# What to work on
Return the lines below that carry the word "will".

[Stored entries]

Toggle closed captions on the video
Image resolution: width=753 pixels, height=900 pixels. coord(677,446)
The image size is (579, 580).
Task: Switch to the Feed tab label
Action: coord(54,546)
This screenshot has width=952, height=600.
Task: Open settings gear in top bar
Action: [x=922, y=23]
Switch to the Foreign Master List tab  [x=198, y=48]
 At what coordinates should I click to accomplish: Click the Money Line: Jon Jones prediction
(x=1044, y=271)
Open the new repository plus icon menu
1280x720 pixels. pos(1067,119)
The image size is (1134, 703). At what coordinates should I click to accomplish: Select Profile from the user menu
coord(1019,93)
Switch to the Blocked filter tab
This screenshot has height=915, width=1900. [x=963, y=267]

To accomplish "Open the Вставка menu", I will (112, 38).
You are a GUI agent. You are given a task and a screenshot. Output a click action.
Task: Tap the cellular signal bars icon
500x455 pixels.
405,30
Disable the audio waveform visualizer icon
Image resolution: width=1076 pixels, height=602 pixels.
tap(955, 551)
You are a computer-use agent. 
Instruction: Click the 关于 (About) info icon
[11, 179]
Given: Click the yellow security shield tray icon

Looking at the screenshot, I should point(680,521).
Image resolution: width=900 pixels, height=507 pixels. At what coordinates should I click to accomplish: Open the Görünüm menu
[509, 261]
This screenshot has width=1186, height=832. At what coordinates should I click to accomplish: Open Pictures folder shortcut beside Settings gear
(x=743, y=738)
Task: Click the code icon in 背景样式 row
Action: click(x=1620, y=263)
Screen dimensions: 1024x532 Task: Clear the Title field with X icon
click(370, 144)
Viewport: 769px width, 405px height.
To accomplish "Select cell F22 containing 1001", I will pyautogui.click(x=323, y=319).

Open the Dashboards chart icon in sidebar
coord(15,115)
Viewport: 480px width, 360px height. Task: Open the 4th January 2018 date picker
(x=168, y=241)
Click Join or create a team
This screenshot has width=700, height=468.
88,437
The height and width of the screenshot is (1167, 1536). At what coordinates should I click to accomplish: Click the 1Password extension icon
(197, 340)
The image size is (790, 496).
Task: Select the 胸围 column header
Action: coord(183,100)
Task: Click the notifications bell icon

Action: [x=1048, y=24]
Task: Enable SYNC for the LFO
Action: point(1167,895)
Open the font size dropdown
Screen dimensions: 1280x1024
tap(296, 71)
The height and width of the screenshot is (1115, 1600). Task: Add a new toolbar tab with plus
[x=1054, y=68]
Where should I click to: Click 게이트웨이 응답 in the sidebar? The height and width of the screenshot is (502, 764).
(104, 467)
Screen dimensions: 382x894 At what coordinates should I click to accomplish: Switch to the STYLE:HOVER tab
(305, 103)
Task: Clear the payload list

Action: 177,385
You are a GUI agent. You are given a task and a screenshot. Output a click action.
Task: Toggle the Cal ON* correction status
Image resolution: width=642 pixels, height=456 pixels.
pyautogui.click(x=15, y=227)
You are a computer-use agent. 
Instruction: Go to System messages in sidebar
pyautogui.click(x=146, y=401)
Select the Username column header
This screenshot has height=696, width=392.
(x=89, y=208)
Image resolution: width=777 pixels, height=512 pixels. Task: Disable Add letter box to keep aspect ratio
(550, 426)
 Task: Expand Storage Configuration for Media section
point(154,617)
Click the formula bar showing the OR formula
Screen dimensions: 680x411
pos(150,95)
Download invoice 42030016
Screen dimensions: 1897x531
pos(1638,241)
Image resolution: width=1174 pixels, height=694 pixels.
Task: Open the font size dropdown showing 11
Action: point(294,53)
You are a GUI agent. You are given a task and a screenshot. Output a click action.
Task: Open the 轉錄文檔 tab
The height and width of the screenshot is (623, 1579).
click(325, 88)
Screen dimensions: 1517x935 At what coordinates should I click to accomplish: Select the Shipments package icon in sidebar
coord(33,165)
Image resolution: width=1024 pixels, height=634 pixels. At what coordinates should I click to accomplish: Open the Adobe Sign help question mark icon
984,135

# Output
To accomplish "Open the Вставка menu", I will (112, 38).
To accomplish "Select cell F22 containing 1001", I will pyautogui.click(x=323, y=319).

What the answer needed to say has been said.